Lines from the entries below that hold "with" form the answer; copy all of them.

---+---

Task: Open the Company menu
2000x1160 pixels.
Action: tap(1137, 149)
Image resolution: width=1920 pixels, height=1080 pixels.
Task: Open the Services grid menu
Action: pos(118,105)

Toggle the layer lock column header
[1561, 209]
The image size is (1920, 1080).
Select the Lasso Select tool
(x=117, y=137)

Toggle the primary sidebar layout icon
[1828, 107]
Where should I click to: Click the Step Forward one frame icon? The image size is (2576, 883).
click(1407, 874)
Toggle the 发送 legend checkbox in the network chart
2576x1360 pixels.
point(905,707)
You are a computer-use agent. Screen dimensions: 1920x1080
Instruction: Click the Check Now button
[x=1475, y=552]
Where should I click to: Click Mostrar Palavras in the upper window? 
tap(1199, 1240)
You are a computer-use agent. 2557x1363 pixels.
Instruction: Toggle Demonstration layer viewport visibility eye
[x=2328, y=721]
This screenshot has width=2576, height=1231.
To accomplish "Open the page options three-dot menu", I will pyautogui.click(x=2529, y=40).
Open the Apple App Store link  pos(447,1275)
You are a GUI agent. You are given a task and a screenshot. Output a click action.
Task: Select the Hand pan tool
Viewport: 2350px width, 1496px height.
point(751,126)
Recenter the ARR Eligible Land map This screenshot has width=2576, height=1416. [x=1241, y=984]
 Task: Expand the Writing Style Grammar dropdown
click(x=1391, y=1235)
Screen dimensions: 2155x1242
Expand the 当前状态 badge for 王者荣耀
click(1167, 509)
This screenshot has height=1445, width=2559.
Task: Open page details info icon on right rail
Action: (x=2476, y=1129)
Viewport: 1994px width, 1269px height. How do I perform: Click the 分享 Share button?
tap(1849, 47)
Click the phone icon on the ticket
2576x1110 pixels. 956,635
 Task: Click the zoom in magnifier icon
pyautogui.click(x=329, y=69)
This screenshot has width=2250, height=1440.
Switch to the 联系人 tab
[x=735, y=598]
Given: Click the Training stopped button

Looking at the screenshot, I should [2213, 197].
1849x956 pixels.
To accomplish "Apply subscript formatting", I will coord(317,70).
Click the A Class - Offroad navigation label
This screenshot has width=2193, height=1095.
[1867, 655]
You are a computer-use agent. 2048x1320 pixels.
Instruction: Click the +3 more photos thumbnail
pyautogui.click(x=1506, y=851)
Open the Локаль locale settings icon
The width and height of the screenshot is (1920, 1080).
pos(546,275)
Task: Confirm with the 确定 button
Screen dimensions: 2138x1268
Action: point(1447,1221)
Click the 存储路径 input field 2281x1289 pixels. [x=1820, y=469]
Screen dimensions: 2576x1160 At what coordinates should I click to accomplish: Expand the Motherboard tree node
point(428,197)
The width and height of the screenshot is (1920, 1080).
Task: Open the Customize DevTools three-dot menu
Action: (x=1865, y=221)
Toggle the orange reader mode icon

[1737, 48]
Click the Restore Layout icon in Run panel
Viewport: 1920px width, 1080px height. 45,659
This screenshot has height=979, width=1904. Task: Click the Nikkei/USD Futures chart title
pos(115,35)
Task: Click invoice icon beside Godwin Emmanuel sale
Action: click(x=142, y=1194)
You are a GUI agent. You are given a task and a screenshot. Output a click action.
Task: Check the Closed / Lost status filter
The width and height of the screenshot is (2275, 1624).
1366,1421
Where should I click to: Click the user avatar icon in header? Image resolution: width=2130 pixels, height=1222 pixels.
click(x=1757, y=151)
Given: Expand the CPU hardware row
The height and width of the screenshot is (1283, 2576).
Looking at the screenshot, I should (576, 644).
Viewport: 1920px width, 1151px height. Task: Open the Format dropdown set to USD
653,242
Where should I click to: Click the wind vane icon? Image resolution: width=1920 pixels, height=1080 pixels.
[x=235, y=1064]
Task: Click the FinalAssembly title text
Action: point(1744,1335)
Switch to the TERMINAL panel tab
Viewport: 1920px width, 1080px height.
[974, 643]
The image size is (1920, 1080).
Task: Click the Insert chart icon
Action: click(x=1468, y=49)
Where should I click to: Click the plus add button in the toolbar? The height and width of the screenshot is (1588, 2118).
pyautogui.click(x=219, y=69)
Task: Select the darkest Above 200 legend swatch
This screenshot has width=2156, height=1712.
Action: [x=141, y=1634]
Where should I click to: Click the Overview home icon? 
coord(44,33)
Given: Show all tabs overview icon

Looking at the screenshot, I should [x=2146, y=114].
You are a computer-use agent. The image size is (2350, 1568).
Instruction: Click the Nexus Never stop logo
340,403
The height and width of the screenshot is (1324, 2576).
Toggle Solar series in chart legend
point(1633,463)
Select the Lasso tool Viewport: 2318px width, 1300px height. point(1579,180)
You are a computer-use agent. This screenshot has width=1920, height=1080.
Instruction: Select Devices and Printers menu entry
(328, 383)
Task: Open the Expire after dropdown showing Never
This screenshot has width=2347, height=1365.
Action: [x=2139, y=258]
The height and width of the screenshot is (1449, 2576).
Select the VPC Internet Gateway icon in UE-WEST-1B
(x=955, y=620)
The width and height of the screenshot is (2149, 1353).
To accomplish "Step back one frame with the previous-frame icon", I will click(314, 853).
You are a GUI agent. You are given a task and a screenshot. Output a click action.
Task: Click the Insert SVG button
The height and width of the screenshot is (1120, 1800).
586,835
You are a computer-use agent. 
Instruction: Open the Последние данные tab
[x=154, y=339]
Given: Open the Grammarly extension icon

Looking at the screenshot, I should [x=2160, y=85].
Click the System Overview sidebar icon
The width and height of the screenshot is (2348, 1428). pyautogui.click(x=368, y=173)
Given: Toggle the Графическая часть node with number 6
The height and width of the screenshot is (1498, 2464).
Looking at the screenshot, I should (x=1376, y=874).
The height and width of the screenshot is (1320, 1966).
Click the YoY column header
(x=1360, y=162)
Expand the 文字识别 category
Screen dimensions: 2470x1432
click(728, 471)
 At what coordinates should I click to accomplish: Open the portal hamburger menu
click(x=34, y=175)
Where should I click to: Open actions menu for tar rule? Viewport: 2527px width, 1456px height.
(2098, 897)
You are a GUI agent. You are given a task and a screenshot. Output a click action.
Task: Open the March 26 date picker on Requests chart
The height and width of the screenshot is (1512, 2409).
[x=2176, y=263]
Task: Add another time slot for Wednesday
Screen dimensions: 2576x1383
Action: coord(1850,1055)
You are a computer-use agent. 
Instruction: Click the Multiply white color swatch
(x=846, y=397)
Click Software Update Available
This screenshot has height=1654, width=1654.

---+---

**Response area:**
Task: Confirm with the 确定 button
To accomplish "Step back one frame with the previous-frame icon", I will click(314, 853).
Given: Toggle the Графическая часть node with number 6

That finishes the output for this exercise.